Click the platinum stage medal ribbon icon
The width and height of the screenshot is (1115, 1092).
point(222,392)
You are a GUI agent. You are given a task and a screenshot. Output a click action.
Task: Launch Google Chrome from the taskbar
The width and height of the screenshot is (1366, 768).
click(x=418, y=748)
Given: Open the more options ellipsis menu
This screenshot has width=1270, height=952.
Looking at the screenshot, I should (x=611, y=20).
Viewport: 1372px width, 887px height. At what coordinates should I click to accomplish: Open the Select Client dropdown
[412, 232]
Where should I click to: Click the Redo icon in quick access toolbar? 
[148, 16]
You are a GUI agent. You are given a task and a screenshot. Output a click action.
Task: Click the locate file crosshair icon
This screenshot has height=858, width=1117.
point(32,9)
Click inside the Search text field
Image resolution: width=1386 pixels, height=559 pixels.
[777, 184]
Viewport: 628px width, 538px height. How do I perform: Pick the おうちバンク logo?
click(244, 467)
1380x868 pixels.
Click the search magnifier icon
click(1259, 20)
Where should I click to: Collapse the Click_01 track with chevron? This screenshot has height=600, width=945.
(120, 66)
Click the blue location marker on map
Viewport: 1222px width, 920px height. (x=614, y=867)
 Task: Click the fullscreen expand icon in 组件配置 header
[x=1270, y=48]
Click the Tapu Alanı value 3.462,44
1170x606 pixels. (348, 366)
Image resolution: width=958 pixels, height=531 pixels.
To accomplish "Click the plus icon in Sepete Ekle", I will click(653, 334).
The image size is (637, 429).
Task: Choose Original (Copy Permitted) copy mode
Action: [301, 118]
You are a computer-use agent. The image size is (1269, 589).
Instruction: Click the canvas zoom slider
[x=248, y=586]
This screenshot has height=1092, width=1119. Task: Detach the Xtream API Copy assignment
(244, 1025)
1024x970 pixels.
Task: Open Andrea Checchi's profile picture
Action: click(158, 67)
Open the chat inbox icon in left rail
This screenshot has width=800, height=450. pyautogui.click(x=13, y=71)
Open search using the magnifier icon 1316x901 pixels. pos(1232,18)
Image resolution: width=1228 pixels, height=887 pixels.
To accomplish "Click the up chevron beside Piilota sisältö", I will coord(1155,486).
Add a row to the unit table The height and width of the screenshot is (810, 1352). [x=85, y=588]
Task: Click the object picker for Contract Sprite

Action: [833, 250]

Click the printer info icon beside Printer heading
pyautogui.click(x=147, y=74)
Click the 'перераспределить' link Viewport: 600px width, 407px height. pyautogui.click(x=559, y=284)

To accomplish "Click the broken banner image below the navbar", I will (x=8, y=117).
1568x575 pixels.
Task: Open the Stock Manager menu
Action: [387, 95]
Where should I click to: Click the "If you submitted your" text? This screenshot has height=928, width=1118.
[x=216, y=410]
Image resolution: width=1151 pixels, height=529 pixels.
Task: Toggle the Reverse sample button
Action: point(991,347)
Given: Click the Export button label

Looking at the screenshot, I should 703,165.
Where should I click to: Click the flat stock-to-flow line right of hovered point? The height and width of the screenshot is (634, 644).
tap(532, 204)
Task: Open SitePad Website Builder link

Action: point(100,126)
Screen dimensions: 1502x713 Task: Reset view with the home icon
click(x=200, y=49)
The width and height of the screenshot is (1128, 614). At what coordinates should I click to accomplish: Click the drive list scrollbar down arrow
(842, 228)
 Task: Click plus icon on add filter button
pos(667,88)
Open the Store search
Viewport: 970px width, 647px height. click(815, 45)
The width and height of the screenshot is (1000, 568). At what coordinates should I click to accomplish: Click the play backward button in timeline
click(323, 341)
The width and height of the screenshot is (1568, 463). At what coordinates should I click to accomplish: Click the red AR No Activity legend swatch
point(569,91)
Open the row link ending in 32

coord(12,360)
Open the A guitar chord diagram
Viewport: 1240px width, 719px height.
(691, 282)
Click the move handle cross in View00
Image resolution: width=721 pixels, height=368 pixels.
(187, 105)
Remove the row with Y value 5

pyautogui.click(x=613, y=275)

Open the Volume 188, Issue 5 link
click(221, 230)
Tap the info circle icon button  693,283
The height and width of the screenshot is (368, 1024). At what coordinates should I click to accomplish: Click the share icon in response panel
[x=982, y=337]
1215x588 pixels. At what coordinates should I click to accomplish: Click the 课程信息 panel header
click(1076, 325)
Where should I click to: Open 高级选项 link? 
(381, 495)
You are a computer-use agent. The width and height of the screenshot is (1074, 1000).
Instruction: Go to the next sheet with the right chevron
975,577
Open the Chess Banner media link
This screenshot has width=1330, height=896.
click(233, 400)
= = = = =
■ What is expected
Which of the lines in the data hold the string "agent"? Report each of them by copying it.

■ Response area
You are a GUI agent. You are given a task and a screenshot. Output a click action.
You are a GUI agent. You are given a task and a screenshot. Output a click action.
You are a computer-use agent. The image size is (1269, 589).
You are a computer-use agent. The width and height of the screenshot is (1074, 1000).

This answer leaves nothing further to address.